▶ **Selected text**:
2.2. Data Sources and Preprocessing

The NDVI data utilized in this study were sourced from the MOD13Q1 dataset provided by the National Aeronautics and Space Administration (NASA) of the United States (https://www.earthdata.nasa.gov/, accessed on 18 February 2023). This dataset has a spatial resolution of 250 m and a temporal resolution of 16 days. Using Google Earth Engine (GEE), a total of 460 NDVI images from 1 January 2001 to 2020 were stitched together, subjected to coordinate transformation, and then cropped. Afterward, the mean value method was used to obtain annual NDVI images for the study area. The boundary data for the mining areas were extracted from the “Planning for the Construction of Large Coal Bases” issued by the National Development and Reform Commission (NDRC) of China (Fa Gai Energy [2006] No. 352), which includes eight nationally planned coal mining areas within the Shanxi section of the Yellow River Basin. The study boundaries were adjusted based on the boundary data of the Shanxi section of the Yellow River Basin. Digital Elevation Model (DEM) data were obtained from the Geographic Spatial Data Cloud (https://www.gscloud.cn/search, accessed on 18 February 2023). Meteorological data, including daily temperature and precipitation records from meteorological stations within the Shanxi section of the Yellow River Basin, were sourced from the China Meteorological Data Network (http://data.cma.cn, accessed on 14 March 2023). Interpolation and resampling processes were performed using ArcGIS 10.2 software to match the resolution of the NDVI data.

2.3. Research Methods

2.3.1. Trend Analysis Method

To investigate the spatial changes in vegetation cover within the Shanxi section of the Yellow River Basin from 2001 to 2020, a univariate linear trend analysis method was employed. This involved calculating trends for each pixel in the NDVI data on an annual basis [29]. The results provide insights into the spatiotemporal characteristics of vegetation cover changes across the entire study area [30]. The formula for this analysis is as follows:

$$slope=\frac{n\times {\displaystyle \sum _i^{n}i\times NDV{I}_i}-{\displaystyle \sum _i^{n}i\times {\displaystyle \sum _{i=1}^{n}NDV{I}_i}}}{n\times {\displaystyle \sum _{i=1}^n{i}^2}-{\left({\displaystyle \sum _{i=1}^{n}i}\right)}^2}$$

(1)

▶ **Request**:
Do these statements agree with the NDVI study text above? Answer yes or no for each, and quote the words from the text that decide it. 1. The MOD13Q1 dataset has a temporal resolution of 16 days. 2. The DEM data were obtained from the China Meteorological Data Network. 3. Interpolation and resampling were carried out in ArcGIS 10.2.

▶ **Recorded information**:
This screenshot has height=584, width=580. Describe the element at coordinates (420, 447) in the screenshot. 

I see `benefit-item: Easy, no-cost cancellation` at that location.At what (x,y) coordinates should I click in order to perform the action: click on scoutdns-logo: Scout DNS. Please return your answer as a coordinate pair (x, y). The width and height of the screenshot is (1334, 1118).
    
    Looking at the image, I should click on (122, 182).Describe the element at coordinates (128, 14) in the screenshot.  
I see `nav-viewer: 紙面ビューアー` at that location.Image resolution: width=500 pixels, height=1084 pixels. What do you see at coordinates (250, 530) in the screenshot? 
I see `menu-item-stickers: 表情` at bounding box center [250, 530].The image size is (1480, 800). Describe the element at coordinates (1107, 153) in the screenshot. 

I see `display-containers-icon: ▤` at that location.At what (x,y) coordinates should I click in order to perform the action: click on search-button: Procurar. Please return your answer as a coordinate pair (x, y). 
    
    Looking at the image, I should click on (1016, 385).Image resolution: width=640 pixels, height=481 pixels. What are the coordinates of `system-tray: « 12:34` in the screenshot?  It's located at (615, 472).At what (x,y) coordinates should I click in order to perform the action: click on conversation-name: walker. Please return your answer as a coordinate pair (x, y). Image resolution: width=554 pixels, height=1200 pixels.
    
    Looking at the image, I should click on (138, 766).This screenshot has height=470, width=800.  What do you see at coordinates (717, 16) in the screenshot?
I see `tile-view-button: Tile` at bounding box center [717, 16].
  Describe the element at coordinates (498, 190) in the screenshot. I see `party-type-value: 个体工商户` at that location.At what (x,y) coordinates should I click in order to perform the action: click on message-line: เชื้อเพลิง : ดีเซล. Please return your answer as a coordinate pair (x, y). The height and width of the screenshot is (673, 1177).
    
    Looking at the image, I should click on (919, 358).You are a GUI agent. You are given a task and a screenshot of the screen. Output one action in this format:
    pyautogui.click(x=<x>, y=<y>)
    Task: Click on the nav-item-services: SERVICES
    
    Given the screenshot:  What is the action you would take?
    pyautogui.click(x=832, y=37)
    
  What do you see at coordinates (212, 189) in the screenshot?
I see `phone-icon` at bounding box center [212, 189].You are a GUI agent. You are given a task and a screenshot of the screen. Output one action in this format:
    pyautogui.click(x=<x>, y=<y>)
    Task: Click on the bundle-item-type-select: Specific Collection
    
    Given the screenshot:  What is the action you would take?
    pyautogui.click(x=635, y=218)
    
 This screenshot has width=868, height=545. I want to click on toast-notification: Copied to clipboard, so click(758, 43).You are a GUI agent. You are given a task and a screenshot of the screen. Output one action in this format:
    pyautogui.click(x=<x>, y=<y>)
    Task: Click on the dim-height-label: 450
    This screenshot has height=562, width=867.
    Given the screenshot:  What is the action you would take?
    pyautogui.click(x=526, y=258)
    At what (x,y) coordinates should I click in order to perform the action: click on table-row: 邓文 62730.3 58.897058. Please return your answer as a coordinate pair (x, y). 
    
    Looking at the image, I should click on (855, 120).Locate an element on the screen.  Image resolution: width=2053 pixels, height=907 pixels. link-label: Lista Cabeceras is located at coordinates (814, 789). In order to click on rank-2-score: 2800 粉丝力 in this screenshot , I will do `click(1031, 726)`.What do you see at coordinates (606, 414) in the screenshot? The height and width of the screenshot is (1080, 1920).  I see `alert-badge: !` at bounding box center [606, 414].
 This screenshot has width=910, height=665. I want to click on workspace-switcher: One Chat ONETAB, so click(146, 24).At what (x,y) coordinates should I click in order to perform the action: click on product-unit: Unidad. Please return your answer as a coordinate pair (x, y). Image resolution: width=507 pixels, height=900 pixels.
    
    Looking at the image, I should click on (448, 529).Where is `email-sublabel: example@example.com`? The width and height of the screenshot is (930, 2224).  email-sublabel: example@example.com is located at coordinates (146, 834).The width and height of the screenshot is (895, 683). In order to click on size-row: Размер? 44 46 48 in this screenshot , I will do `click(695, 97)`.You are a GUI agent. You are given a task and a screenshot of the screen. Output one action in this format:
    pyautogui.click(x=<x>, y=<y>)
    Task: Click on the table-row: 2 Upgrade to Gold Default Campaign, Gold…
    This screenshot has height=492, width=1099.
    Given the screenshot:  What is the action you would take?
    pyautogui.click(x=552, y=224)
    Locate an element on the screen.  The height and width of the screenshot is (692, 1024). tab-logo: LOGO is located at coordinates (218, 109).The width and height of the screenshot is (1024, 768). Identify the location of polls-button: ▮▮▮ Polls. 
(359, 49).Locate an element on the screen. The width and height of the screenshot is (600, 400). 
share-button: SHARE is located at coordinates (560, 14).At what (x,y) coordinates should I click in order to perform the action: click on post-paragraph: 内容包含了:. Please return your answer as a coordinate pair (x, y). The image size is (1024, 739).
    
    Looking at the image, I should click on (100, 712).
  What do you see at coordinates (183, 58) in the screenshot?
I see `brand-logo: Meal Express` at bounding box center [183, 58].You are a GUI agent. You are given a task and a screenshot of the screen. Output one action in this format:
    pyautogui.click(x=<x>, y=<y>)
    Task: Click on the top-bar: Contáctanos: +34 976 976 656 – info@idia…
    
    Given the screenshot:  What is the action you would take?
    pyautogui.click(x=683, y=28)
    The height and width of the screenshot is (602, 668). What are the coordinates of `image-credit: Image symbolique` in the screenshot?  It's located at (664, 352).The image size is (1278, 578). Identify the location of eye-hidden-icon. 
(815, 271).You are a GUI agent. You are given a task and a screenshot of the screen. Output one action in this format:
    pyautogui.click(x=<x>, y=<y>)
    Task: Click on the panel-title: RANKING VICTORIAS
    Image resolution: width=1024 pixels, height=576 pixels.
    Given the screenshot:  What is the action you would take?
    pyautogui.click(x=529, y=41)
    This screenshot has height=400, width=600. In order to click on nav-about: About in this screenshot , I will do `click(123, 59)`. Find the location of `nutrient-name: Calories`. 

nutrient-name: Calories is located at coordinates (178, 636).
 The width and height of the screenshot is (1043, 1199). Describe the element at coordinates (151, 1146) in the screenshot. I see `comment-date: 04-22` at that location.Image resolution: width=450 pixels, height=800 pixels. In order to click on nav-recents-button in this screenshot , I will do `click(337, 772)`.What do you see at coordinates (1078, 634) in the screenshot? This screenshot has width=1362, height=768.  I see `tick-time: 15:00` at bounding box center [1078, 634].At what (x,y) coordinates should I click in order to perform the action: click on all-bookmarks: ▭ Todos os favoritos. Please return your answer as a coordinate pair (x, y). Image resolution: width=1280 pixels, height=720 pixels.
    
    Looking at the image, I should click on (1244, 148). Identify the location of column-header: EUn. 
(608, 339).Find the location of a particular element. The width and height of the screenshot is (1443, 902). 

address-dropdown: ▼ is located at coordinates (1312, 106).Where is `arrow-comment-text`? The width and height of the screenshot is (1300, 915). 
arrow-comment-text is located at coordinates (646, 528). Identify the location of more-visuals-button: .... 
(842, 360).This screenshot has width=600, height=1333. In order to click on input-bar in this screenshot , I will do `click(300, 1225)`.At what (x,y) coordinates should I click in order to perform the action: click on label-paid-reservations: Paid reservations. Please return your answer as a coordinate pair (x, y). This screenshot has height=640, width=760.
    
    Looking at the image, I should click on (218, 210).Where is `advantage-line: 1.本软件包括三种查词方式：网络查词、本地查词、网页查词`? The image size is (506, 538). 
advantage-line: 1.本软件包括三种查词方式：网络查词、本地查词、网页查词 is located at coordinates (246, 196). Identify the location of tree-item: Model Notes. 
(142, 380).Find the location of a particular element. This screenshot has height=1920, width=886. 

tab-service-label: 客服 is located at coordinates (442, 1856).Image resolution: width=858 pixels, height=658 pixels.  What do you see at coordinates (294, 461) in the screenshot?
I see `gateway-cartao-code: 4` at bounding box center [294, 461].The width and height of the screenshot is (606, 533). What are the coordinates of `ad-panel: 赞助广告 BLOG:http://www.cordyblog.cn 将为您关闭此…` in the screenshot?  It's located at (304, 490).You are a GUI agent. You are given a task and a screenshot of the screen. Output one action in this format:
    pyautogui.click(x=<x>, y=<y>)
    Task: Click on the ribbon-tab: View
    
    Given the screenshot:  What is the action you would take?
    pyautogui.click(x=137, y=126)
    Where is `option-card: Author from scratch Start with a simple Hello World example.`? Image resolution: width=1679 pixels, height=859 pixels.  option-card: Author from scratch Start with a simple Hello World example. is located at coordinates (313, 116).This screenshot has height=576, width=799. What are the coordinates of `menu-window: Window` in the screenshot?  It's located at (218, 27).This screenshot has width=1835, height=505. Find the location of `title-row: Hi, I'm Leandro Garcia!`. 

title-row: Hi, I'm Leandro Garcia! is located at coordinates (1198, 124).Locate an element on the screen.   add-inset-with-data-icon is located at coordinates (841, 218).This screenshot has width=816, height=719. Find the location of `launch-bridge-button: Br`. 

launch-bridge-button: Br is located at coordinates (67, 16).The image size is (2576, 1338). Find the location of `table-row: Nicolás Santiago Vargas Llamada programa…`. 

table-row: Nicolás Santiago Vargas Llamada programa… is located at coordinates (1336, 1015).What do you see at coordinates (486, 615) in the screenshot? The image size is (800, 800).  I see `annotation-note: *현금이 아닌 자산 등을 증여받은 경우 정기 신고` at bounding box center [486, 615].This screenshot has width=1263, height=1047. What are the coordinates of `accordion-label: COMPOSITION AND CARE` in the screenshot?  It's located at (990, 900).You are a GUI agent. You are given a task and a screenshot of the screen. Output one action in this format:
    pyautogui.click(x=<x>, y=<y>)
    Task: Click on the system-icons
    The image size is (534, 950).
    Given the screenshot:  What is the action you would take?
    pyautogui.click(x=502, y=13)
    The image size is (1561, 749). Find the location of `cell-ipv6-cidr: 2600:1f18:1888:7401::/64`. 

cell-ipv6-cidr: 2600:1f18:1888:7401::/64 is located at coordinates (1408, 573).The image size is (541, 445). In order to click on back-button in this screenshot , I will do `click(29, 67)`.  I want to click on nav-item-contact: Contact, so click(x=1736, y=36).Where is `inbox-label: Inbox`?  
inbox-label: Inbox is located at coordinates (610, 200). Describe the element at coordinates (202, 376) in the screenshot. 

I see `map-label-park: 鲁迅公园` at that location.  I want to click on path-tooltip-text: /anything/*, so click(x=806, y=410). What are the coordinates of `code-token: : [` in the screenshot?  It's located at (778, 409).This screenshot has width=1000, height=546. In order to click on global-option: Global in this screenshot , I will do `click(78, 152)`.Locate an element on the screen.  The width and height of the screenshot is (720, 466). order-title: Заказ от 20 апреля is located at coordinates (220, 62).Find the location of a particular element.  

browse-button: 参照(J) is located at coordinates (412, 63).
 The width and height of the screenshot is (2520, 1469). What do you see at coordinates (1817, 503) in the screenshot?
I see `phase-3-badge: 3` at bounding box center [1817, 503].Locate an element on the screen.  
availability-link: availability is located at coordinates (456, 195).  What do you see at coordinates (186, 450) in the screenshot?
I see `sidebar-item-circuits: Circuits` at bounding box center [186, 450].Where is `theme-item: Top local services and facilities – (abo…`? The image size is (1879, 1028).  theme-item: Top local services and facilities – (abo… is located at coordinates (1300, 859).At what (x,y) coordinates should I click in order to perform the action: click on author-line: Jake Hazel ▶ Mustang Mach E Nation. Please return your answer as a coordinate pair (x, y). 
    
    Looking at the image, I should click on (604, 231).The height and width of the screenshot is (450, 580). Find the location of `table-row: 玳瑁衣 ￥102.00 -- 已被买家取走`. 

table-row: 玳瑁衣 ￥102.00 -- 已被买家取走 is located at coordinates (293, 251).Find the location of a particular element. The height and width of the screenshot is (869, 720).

▶ **Answer below**:
1. Yes: "This dataset has a spatial resolution of 250 m and a temporal resolution of 16 days."
2. No: "Digital Elevation Model (DEM) data were obtained from the Geographic Spatial Data Cloud"
3. Yes: "Interpolation and resampling processes were performed using ArcGIS 10.2 software"